🤖 AI Summary
Single-cell RNA sequencing data exhibit diverse geometric structures—such as clusters, trajectories, and branches—yet existing analytical methods often assume predefined shapes and lack the capacity to automatically infer the intrinsic geometry of the data. To address this limitation, this work introduces scShapeBench, the first comprehensive benchmark specifically designed for geometric structure identification in single-cell data, comprising both synthetic and expert-annotated real datasets. Furthermore, the authors propose scReebTower, a novel method grounded in diffusion geometry that automatically detects data shape by extracting Reeb graphs. By integrating diffusion geometry with topological skeleton sampling, scReebTower bridges the gap between visualization and the selection of downstream analysis pipelines. Experimental results demonstrate that scReebTower outperforms existing approaches such as PAGA and Mapper across multiple datasets, confirming its effectiveness in automated geometric structure recognition.
📝 Abstract
High-dimensional point cloud data arise across many scientific domains, especially single-cell biology. The shapes or topologies of these datasets determine the types of information that can be extracted. For example, clustered data supports cell-type identification, trajectory structures support transition analysis, and archetypal structures capture continua of cellular behaviors. Existing analysis pipelines often assume a specific shape. The standard Seurat pipeline combines UMAP visualization with Louvain clustering and therefore assumes clustered data, while tools such as Monocle and SPADE assume tree-like structures, and flow-based models such as MIOFlow and Conditional Flow Matching target trajectories. Choosing which pipeline to apply is therefore often left to bioinformaticians who visually inspect datasets before selecting an analysis strategy.
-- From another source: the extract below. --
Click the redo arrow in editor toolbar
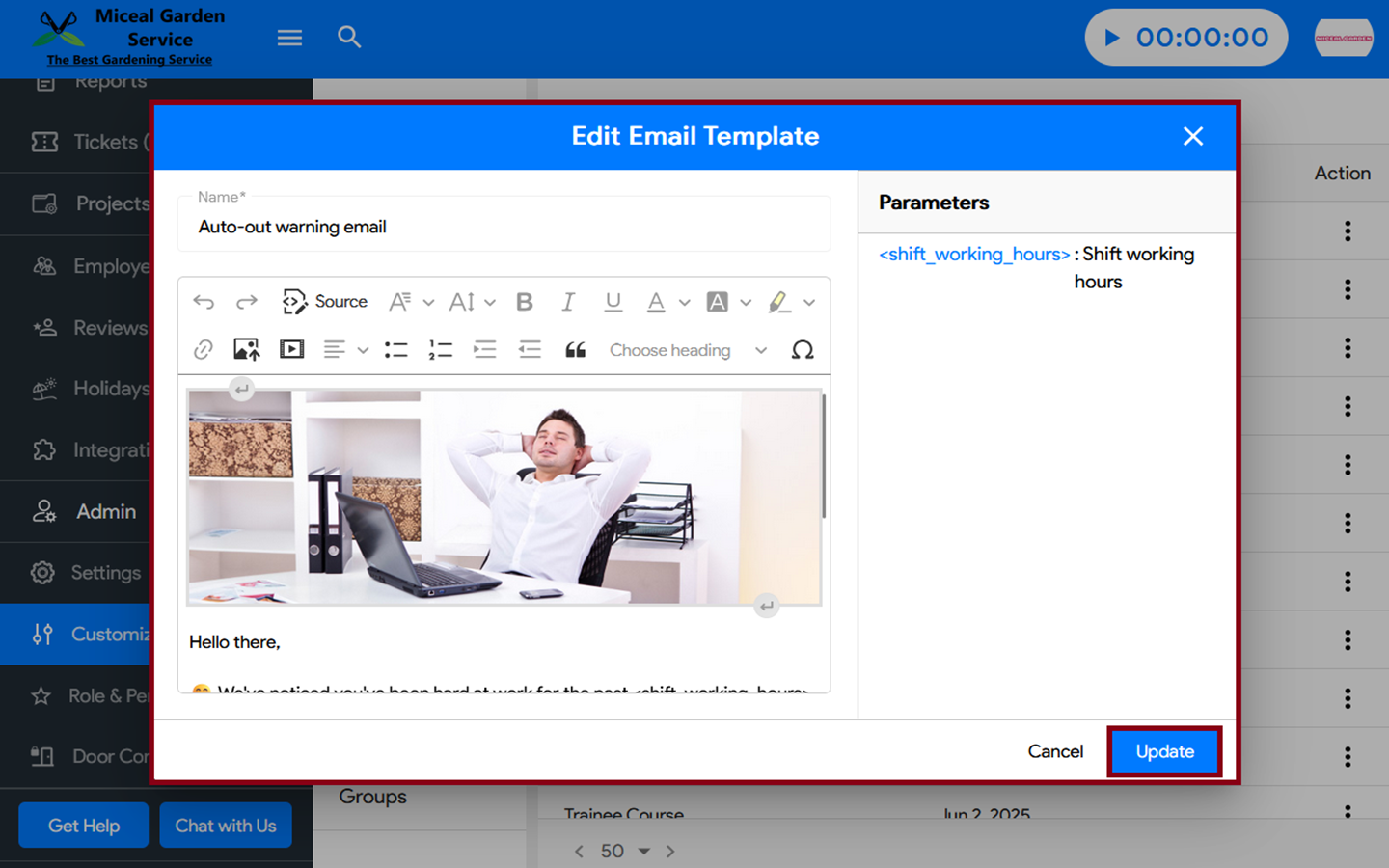Viewport: 1389px width, 868px height. 247,302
With the rise of agentic AI scientists, automating shape detection is increasingly important for selecting downstream analysis pipelines. To address this problem, we introduce scShapeBench, a benchmark dataset for shape detection containing both synthetic and expert-annotated single-cell datasets. Synthetic datasets are sampled from ground-truth skeleton graphs with controlled variance. Real single-cell datasets are curated from diverse sources and annotated by experts into four categories: clusters, single trajectory, multi-branching, and archetypal. We additionally introduce scReebTower, a baseline method that uses diffusion geometry to extract Reeb graphs and connect visualization with pipeline selection. We provide topology-aware evaluation metrics and compare scReebTower against PAGA and Mapper on synthetic and real data. Our results indicate that scReebTower outperforms existing baselines. Overall, our contributions span benchmarks, evaluation metrics, and a baseline for automated shape detection in single-cell data.